Le réseau RENECOFOR47 créé en 1992 par l’ONF, destiné à mesurer et à suivre le dépérissement des forêts provoqué par les "pluies acides", a vu sa mission élargie en 2008 aux conséquences d’autres phénomènes : changement climatique, pollution atmosphérique… RENECOFOR fait partie d’un réseau de sites implantés dans 34 pays d’Europe, chargés de détecter d'éventuels changements à long terme, au moins à 30 ans, dans le fonctionnement d'une grande variété d'écosystèmes forestiers et de mieux en comprendre les raisons. En France, il existe 102 sites d'observations de 2 ha, appelés « placettes » répartis dans l’Hexagone, chacun d’entre eux étant dédié à une essence dominante particulière.

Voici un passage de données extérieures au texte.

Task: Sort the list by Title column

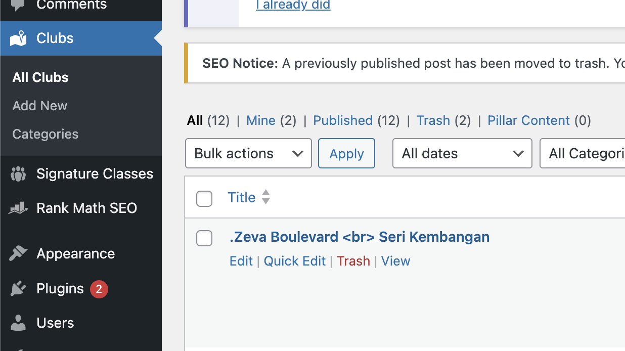Action: 242,198

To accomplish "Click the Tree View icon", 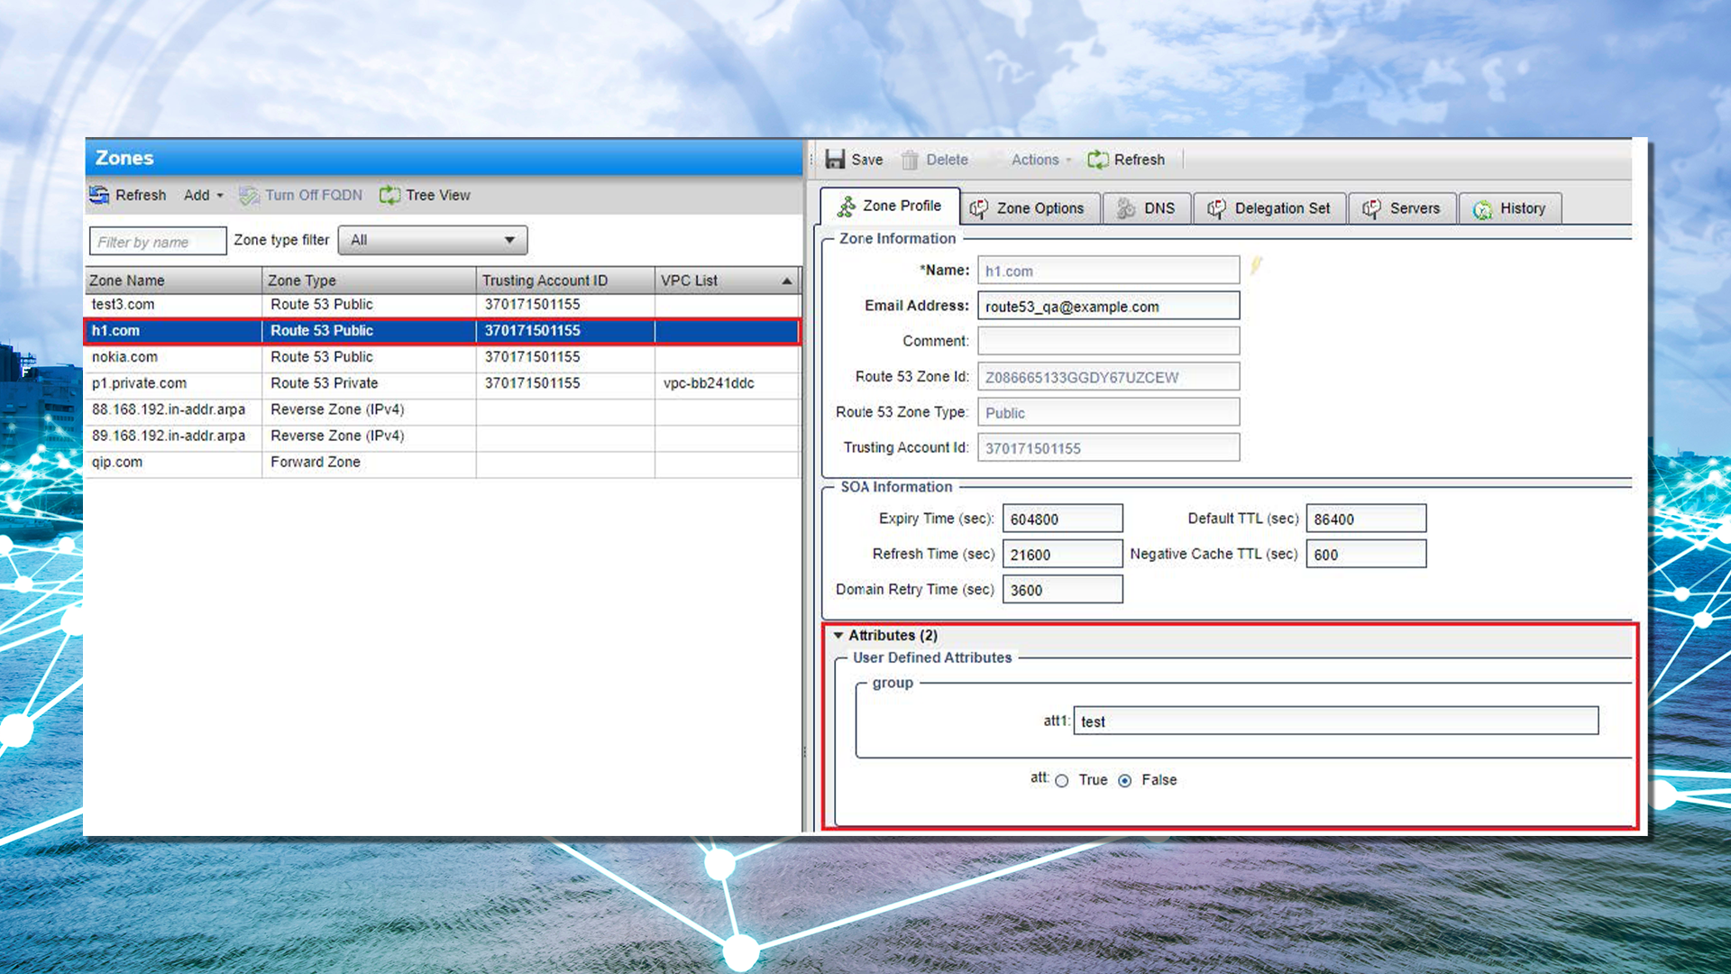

Une couverture territoriale plus développée par un tel réseau apparaît souhaitable, y compris dans les régions ultramarines, non intégrées dans le dispositif aujourd’hui. De plus, s’agissant de ces dernières, il serait utile de disposer d’éléments aujourd’hui indisponibles, qui pourraient être recueillies grâce à un inventaire détaillé effectué par l’IGN.48 A cet égard, le plan de relance prévoit une dotation de 22 M€

destinés à faciliter la réalisation rapide de relevés cartographiques fiables et très précis « LIDAR49 ».

Préconisation 2 :

Développer sur l’ensemble du territoire, y compris dans les régions ultramarines où un inventaire complet doit être réalisé par l'Institut national de l'information géographique et forestière, des outils de recueil et d’analyse de données relatifs au changement climatique et ses impacts sur les milieux forestiers.